The word Pagad – that can be translated as the juggler or the magician – is an expression that can be deconstructed as Pag, which means leader, master or sir, and Gad that means fortune. In the Tarot cards the Pagad is also one of the twenty-two Major Arcanes. In the painting by Hieronymus Bosch The Conjuror, that was chosen as the emblematic image of the entire exhibition project, the Pagad is an illusionist that operates through a series of objects laid out on his table, which represent his inventory of tricks.
The table is an object that belongs both to domesticity and mysticism, its origin deeply connected to the altar and its autonomous identity in space marks it as an element of décor closer to architecture rather than design. The structure of the table makes it functional as a shelter, as a worktop, as a support: it is the heart of the domestic environment, system of exchange and meeting point, solitary island where work is executed. These qualities have contributed in making the table a fascinating universe for the contemporary artists that have decided to confront themselves with this archetype.
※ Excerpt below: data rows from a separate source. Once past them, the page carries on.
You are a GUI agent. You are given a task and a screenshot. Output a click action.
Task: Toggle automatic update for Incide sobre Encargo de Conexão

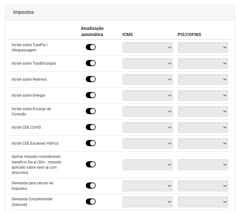click(x=91, y=111)
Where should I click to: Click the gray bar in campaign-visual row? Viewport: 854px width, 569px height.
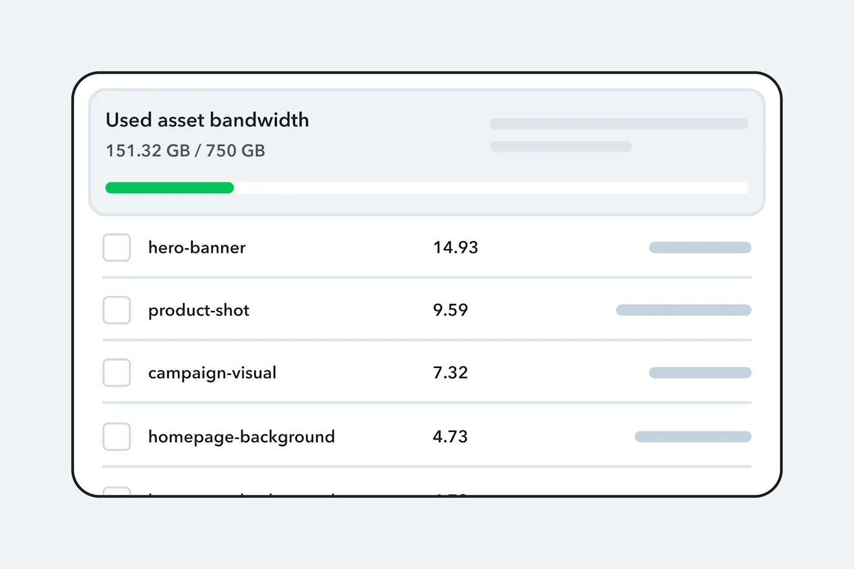(700, 373)
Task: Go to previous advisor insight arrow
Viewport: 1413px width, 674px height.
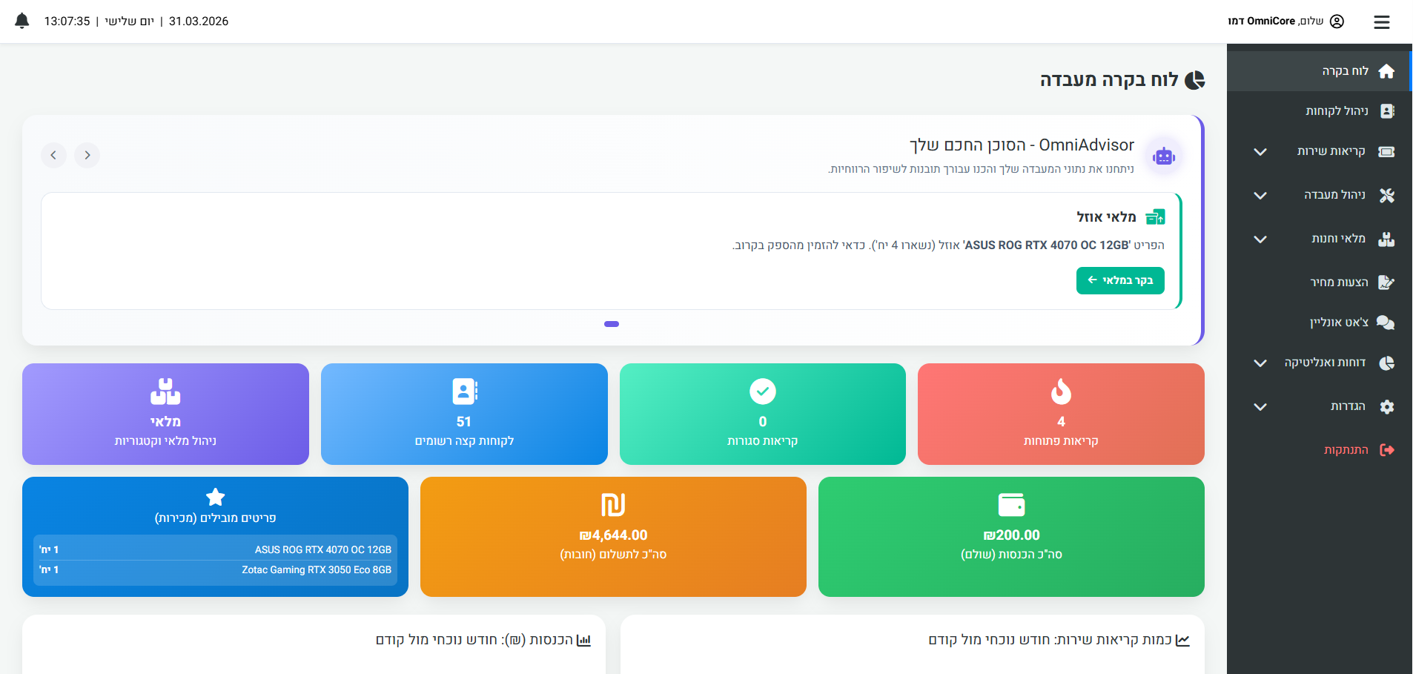Action: coord(87,155)
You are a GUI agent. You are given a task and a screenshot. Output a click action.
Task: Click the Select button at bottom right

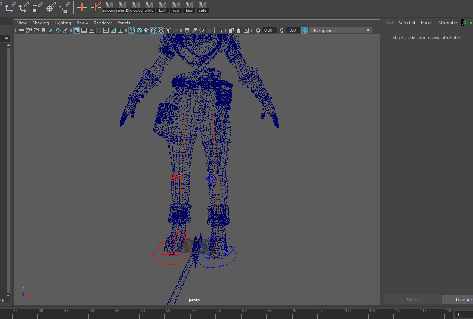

The tables in “The Pagad” steer away from their functionalities in order to transform themselves into mechanisms of thought. The collection of small studio experiences of Massimo Bartolini, the alternative domestic universe of Andrea Zittel and the ready made – between painting and object – of John Armleder raise questions on the relationship between object and table that are contra posed to the ferocious childhood of Nathalie Djurberg and the irreverent cruelty of Sarah Lucas.“The Pagad” presents, among others, works that confront themselves with the emotional and individual experiences of the artists, as in the melancholic table to play solitaire of Elmgreen & Dragset where a game that has no winners is played, or in the portable landscape by Uri Aran or even in the long photographic meditation pauses by Tacita Dean.
“The Pagad” is an archipelago of charms and wonders.